I am currently suffering from “stress”. I am not a doctor, and I don’t know a lot about the disease, but I would conservatively estimate that I may only have 3-4 weeks left to live. Perhaps what’s worse is that I think it’s contagious, so I would keep my distance if I were you.
I remember reading once that stress–streanium-laufessinacheism by its medical term–is the number two killer in the developed world, second only two cigarette smoking. Indeed if you were to combine deaths diseases related to stress–alcoholism and depression–I beleive you would find it rivals the combination of all smoking-related deaths, including deaths from second, third, and fourth-hand smoke. Statistically, I am basically already dead.
In the usual case of stress the body undergoes a series of psycho-physical changes, including blackening of the elbows and knees, bulging of the eyes, and the part in your hair changing sides. In the later stages body hair begins to broccolize, turning green with little green bulbs at the end of the hair. Combined with just a little bit of salt this broccolized hair can taste quite good; in some extreme cases of stress, sufferers have been known to remove a limb to boil and eat the broccolized hair, though most medical professionals and nutritionists recommend steaming the vegetable to retain its natural vitamins.
There are currently no known remedies for stress–most doctors recommend not contracting the disease. For those who are too lazy for that most doctors suggest putting your faith in the Lord, praying for a sudden and unexpected death by a sword wielding football hooligan, being killed and removed from Earth by aliens, or any other incident that results in death and is more likely than your survival with the disease.
Those wishing to donate their broccolized bodies for medical tastiness after death are encouraged to do so, as it gives most medical professionals even less incentive to find a way to combat the disease. And for those waiting for their impending death a hotline is available to guide you through a recommended diet to maximize the flavour of your broccolized hair and beef-jerkyized skin at the time of your expected death. “Just don’t eat the elbows or knees,” a medical professional might say, “they taste burnt.”

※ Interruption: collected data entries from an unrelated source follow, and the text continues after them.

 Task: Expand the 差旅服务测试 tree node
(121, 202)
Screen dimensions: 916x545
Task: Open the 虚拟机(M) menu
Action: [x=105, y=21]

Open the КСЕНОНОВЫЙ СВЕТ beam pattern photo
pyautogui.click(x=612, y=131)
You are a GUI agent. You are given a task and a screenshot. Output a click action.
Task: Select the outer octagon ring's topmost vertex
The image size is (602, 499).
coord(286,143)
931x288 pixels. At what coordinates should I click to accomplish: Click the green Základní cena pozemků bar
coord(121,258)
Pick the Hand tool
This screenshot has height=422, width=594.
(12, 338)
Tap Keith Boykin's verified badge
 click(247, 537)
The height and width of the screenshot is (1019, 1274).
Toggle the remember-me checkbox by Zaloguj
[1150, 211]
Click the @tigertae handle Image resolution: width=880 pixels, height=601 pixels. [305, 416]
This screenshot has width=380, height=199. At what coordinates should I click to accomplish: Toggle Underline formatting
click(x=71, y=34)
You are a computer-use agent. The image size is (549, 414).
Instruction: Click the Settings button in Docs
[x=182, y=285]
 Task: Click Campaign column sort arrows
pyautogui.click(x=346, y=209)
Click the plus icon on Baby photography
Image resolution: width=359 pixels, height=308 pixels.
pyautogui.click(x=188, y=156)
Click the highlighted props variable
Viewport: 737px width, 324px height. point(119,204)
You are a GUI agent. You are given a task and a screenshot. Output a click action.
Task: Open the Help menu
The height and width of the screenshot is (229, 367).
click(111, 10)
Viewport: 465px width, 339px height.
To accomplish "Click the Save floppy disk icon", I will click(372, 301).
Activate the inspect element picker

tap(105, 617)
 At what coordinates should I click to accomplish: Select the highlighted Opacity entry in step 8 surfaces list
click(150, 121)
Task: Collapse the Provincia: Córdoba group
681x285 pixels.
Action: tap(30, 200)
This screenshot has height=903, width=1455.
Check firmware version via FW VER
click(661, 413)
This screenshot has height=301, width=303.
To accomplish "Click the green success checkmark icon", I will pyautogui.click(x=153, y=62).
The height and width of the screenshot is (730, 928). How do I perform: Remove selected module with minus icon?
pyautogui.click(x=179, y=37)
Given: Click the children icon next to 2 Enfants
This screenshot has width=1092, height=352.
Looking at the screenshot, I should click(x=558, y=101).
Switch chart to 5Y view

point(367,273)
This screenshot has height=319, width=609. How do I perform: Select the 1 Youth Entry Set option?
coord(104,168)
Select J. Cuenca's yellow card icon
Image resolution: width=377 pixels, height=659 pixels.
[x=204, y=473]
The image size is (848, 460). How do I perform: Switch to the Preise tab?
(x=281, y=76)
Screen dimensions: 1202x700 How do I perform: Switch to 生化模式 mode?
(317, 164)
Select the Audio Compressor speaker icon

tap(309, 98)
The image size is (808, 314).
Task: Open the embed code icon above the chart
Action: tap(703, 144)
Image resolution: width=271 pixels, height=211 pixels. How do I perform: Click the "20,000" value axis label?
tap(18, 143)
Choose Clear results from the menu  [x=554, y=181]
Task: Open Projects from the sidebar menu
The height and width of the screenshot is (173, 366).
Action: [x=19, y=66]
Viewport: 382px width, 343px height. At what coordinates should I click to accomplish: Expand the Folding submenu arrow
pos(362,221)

Doctors do not recommend blogging while suffering from stress for the reasons mentioned above.
Statistically you may already be dead, but statistically, you were never alive. As Douglas Adams explained, space is infinite but habitable planets are obviously finite, and any finite number divided by infinity is 0, or close enough to make no difference. Therefore statistically there is no such thing as an inhabited planet, and therefore any life forms you may encounter are statistical outliers and can be safely ignored.
Can a mathematically nonexistent individual die? Given Zeno’s paradox, I have to answer, yes, but you’d never get there.